(Stated task) Present all the lines of the items below as a numbered list, omitting any blank lines.

Items taken from a collection:
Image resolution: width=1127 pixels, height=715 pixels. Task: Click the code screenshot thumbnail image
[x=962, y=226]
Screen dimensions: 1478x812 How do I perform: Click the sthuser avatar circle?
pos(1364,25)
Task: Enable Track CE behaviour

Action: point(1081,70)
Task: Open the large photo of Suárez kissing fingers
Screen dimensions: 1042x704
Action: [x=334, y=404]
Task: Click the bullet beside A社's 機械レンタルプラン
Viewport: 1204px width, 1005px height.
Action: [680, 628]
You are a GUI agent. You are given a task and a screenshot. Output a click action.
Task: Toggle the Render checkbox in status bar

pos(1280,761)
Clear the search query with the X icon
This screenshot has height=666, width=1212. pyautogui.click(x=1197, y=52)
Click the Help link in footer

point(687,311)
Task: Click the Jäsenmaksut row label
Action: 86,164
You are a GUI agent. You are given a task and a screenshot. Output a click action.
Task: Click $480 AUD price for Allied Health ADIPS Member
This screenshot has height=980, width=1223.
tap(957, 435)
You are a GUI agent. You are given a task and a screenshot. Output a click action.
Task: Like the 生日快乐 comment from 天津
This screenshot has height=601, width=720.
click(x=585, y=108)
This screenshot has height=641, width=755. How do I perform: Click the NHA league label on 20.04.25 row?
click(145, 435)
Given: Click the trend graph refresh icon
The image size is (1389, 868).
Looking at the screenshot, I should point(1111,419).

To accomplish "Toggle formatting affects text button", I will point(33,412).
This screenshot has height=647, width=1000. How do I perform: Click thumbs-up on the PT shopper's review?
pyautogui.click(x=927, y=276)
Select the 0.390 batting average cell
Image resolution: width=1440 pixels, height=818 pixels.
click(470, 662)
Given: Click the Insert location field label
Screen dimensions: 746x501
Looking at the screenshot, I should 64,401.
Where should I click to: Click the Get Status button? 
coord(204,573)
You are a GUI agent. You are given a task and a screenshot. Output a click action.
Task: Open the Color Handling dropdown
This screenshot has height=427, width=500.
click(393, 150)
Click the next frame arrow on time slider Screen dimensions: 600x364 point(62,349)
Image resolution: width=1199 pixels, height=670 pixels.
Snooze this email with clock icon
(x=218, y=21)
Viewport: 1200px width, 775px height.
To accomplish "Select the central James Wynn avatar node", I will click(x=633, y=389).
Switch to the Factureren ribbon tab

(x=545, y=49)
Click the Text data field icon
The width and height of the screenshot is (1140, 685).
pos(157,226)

(Answer to this problem)
1. Image resolution: width=1127 pixels, height=715 pixels. Task: Click the code screenshot thumbnail image
2. [x=962, y=226]
3. Screen dimensions: 1478x812 How do I perform: Click the sthuser avatar circle?
4. pos(1364,25)
5. Task: Enable Track CE behaviour
6. Action: point(1081,70)
7. Task: Open the large photo of Suárez kissing fingers
8. Screen dimensions: 1042x704
9. Action: [x=334, y=404]
10. Task: Click the bullet beside A社's 機械レンタルプラン
11. Viewport: 1204px width, 1005px height.
12. Action: [680, 628]
13. You are a GUI agent. You are given a task and a screenshot. Output a click action.
14. Task: Toggle the Render checkbox in status bar
15. pos(1280,761)
16. Clear the search query with the X icon
17. This screenshot has height=666, width=1212. pyautogui.click(x=1197, y=52)
18. Click the Help link in footer
19. point(687,311)
20. Task: Click the Jäsenmaksut row label
21. Action: 86,164
22. You are a GUI agent. You are given a task and a screenshot. Output a click action.
23. Task: Click $480 AUD price for Allied Health ADIPS Member
24. This screenshot has height=980, width=1223.
25. tap(957, 435)
26. You are a GUI agent. You are given a task and a screenshot. Output a click action.
27. Task: Like the 生日快乐 comment from 天津
28. This screenshot has height=601, width=720.
29. click(x=585, y=108)
30. This screenshot has height=641, width=755. How do I perform: Click the NHA league label on 20.04.25 row?
31. click(145, 435)
32. Given: Click the trend graph refresh icon
33. The image size is (1389, 868).
34. Looking at the screenshot, I should point(1111,419).
35. To accomplish "Toggle formatting affects text button", I will point(33,412).
36. This screenshot has height=647, width=1000. How do I perform: Click thumbs-up on the PT shopper's review?
37. pyautogui.click(x=927, y=276)
38. Select the 0.390 batting average cell
39. Image resolution: width=1440 pixels, height=818 pixels.
40. click(470, 662)
41. Given: Click the Insert location field label
42. Screen dimensions: 746x501
43. Looking at the screenshot, I should 64,401.
44. Where should I click to: Click the Get Status button? 
45. coord(204,573)
46. You are a GUI agent. You are given a task and a screenshot. Output a click action.
47. Task: Open the Color Handling dropdown
48. This screenshot has height=427, width=500.
49. click(393, 150)
50. Click the next frame arrow on time slider Screen dimensions: 600x364 point(62,349)
51. Image resolution: width=1199 pixels, height=670 pixels.
52. Snooze this email with clock icon
53. (x=218, y=21)
54. Viewport: 1200px width, 775px height.
55. To accomplish "Select the central James Wynn avatar node", I will click(x=633, y=389).
56. Switch to the Factureren ribbon tab
57. (x=545, y=49)
58. Click the Text data field icon
59. The width and height of the screenshot is (1140, 685).
60. pos(157,226)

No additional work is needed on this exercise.